EXERCISE OBJECTIVE: Each line below that carries the string "column" must appear in the answer.

INPUT DATA:

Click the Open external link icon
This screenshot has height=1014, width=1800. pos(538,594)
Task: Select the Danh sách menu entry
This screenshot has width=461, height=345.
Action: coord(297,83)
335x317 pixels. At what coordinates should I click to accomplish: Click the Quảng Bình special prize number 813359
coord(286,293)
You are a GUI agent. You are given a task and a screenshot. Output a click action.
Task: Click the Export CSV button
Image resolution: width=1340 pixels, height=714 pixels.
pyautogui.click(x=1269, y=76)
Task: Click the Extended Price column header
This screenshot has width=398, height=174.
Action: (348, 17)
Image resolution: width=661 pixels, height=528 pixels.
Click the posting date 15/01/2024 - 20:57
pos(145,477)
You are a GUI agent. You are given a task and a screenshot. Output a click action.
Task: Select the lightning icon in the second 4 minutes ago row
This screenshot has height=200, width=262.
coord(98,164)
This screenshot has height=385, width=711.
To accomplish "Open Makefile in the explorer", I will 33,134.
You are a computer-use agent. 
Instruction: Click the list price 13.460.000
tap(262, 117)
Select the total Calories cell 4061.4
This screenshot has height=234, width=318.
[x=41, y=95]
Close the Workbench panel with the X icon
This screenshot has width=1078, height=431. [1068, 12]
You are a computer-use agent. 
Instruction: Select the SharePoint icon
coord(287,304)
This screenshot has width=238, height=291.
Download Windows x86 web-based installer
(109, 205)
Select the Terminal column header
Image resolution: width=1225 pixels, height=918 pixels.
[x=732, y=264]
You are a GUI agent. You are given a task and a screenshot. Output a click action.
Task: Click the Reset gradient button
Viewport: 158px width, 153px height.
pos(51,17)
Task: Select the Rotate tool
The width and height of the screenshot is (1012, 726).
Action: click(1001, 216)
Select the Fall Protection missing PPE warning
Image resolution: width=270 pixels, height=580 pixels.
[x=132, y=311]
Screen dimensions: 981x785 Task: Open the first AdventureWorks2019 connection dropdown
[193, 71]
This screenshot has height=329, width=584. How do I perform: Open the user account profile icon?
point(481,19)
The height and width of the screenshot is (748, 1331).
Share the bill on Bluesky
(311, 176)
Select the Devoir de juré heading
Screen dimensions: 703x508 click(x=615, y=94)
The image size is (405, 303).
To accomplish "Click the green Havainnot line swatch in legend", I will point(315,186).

COMPLETED TASK:
Task: Click the Extended Price column header
Select the Terminal column header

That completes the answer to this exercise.